In reality, I'm a strong supporter of everything above. Maybe we can really provide people better jobs by delegating repetitive and boring things to machines and allow everyone to do something they enjoy to earn their lives.
One can dream, I guess...
https://www.google.com/search?q=amazon+raise+wages+warehouse
We are now switching over to a self optimizing system approach.
We had big data and didn't do anything with it but now whenever we do something with an LLM, we give it feedback, its getting processed benchmarked stored and used.
ChatGPT 3 was not impressive because it was good, it was impressive because it showed everyone that we started this ara now. This lead to massive reallocation of resources around the globe from a human and money perspective.
Whatever we had with ChatGPT-3 was build with humans and money significant less than what we now have. Which leads to progress unseen before and this will continue at least for now.

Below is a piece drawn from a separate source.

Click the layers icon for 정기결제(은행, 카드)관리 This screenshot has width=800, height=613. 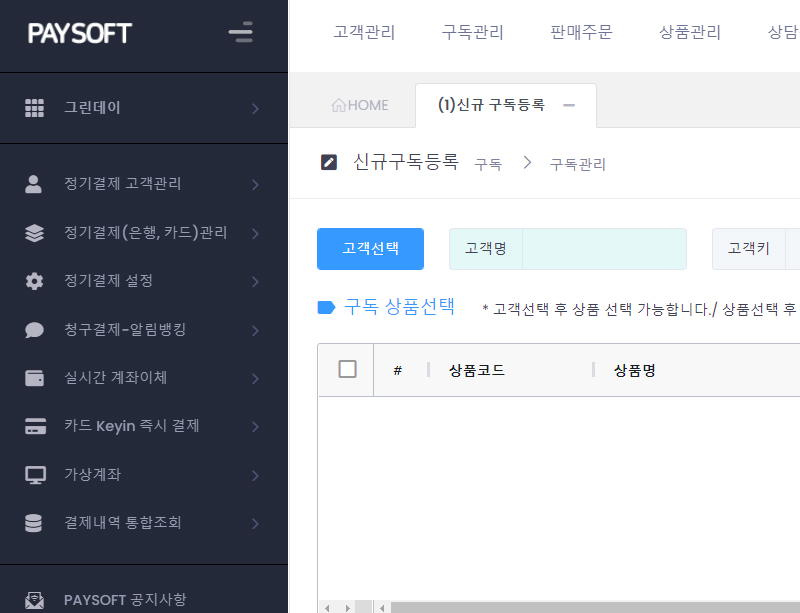34,233
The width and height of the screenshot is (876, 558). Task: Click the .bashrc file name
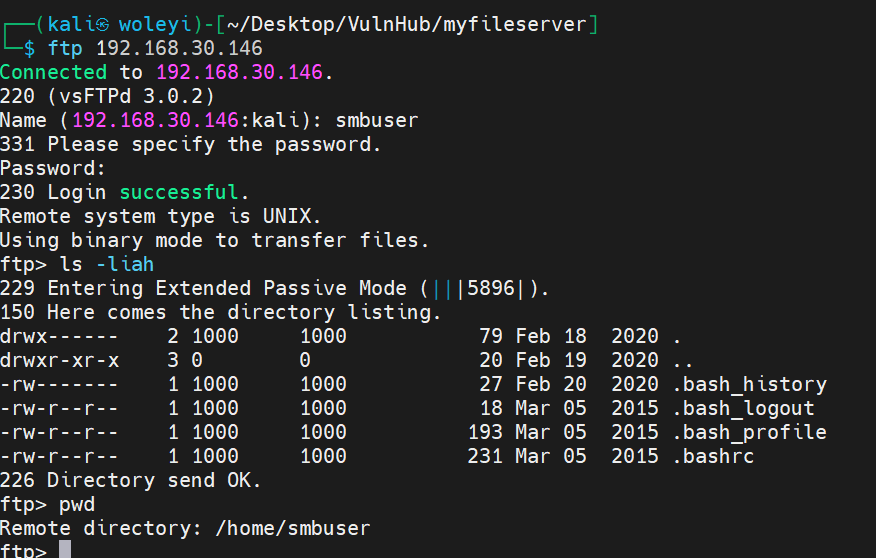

Machines are anything but reliable. They need constant servicing and maintenance and still break entirely
When you are not budget constrained, and building things for businesses, a little overengineering goes a long way.
I have a Xerox 7500DN color laser printer next to me, and it's working for more than 20 years at this point. It has gone through a lot of spares, but most (if not all) issues are from parts wearing down naturally. Nothing breaks unexpectedly on that. Same for robots. Give enough design budget, overengineer a little, and that thing will be one hell of an ugly but reliable machinery.
When you work with real "industrial" stuff, the landscape is very different.
Additionally, this is now a common feature in CMS space, automated translation of content and assets.
If you keep up the maintenance plan for machines they rarely break before their predicted retirement date when you replace them. And since the maintenance and retirement dates are predicted in advance you can plan for them and thus ensure they happen when you want them to.
LLM isn't going to drive a forklift; it needs more agency than a textbox in order to do that.
But it's really going to be products (ex. Microsoft Word) rather than a technology (ex. Electricity) that'll replace jobs (ex. Typists).
FWIW I design industrial equipment for meat processing plants, where you'd be lucky to get 6-7 months out of a robot arm. I wish it was affordable to use robotics there, because there's a lot that could be done to eliminate some truly awful jobs.
There are options to deal with your shitty knees, hip, and back, but none of them get you back to 100% of your original capabilities and, carry an element of gambling, and will involve the kinds of painkillers that can ruin you far more comprehensively than a shitty joint will.
High pressure hot washdown followed by cold temperatures is kind of a nightmare scenario for equipment. Also some of the plants use cleaning chemicals that will strip off paint and anodizing. The cleaning crews are poorly paid and poorly treated, so they're not going to be careful with equipment, which means you get damage to wiring and sensors from pressure washers.
On the maintenance side, technicians just have too much going on, and it's rare to find someone who has robotic-equipment-level skills. Of all the plants I've been to, I can think of only a couple that are suitable for that level of sophisticated automation. The rest would be SOL if their robot went offline, and we wouldn't be able to train them past that point.
I think for this to work, either the company running the plant needs to own the system and set up specific training and tasks to care for it, or it needs to be provided near-constant support from the manufacturer.
I think you can buy stainless robots that might be good for this sort of thing, but I've never looked into it much because we have a hard enough time supporting our much more basic products.